The company had last month stated in a press release that it is expecting record Q2 results, as it is on track to deploy approximately 2,000 fuel cell units, a 70% jump from the year-ago period. Plug Power added that it remains on target to meet full-year guidance of $235 million to $245 million in gross billings and positive adjusted EBITDA for the full year of 2019, a first.
While this gives a somewhat positive picture of the stock, let’s not forget it’s not devoid of headwinds. In three of the last four quarters, the company failed to beat bottom-line estimates.

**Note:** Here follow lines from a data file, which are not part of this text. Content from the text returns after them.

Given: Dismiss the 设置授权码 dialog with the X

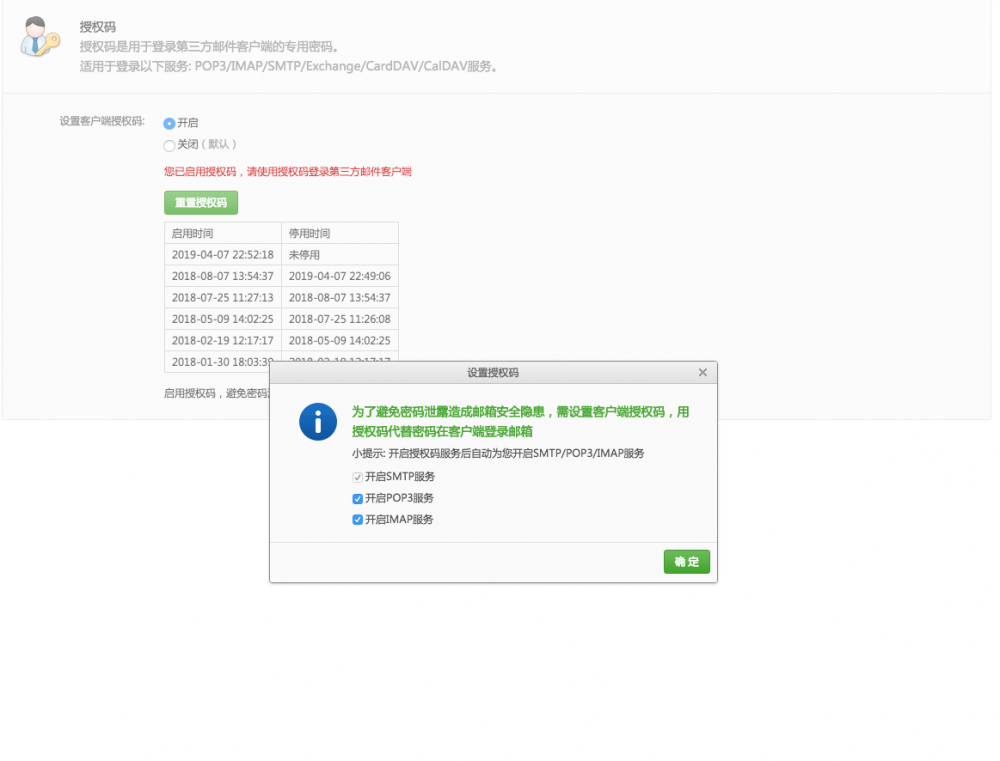Looking at the screenshot, I should 701,373.
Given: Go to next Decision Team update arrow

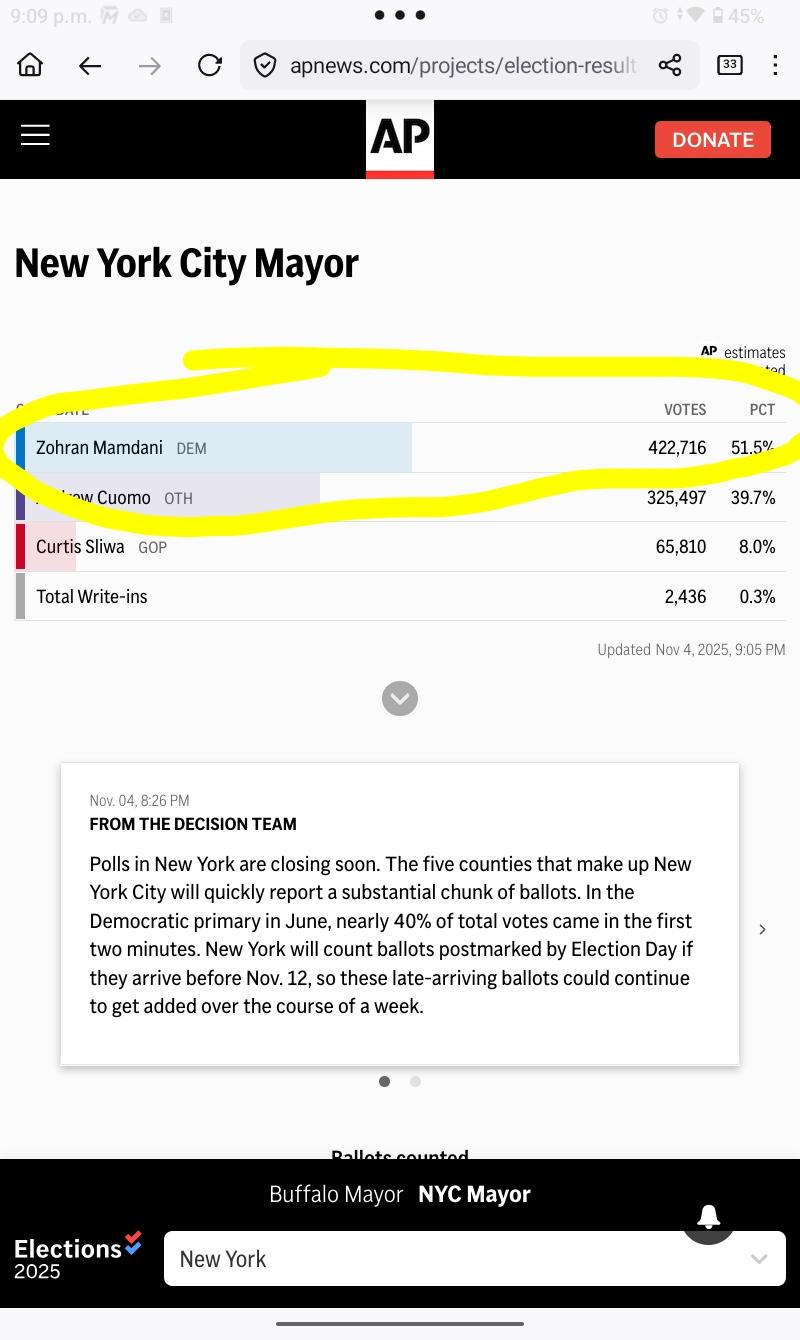Looking at the screenshot, I should [762, 930].
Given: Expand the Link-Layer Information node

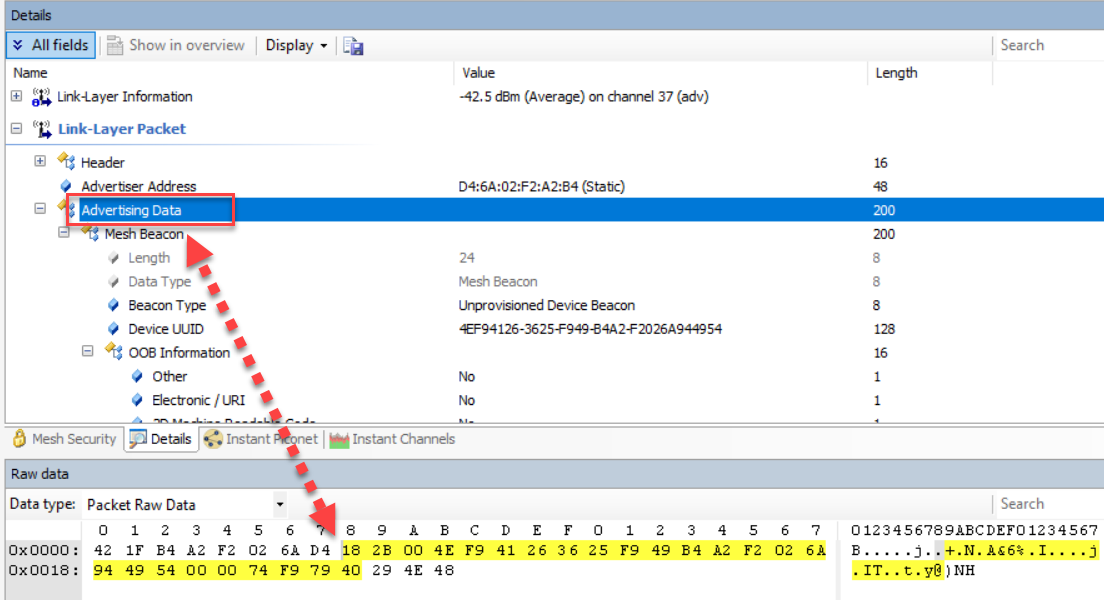Looking at the screenshot, I should tap(16, 97).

During the first quarter, Plug Power posted wider losses on a 30% decline in revenues, even as the market was expecting narrower losses.
For the second quarter, analysts expect a 35% jump in revenues to $53.74 million, helped by its increased adoption in the electric vehicle industry.
Meanwhile, the Latham, New York-based firm is expected to report a net loss of 1 cent per share, compared to a loss of 12 cents per share it reported in the same quarter last year. The bottom-line for the quarter could be impacted by the constant increase in operating and infrastructure expenses as well as foreign currency weakness.
During the conference call, look out for any management commentary on the company’ strategy to peg its rising liabilities.
PLUG stock has gained 57% so far this year and 3.5% in the trailing 52 weeks. The stock has a 12-month average price target of $3.42, which is at a 66% upside from its Monday trading price.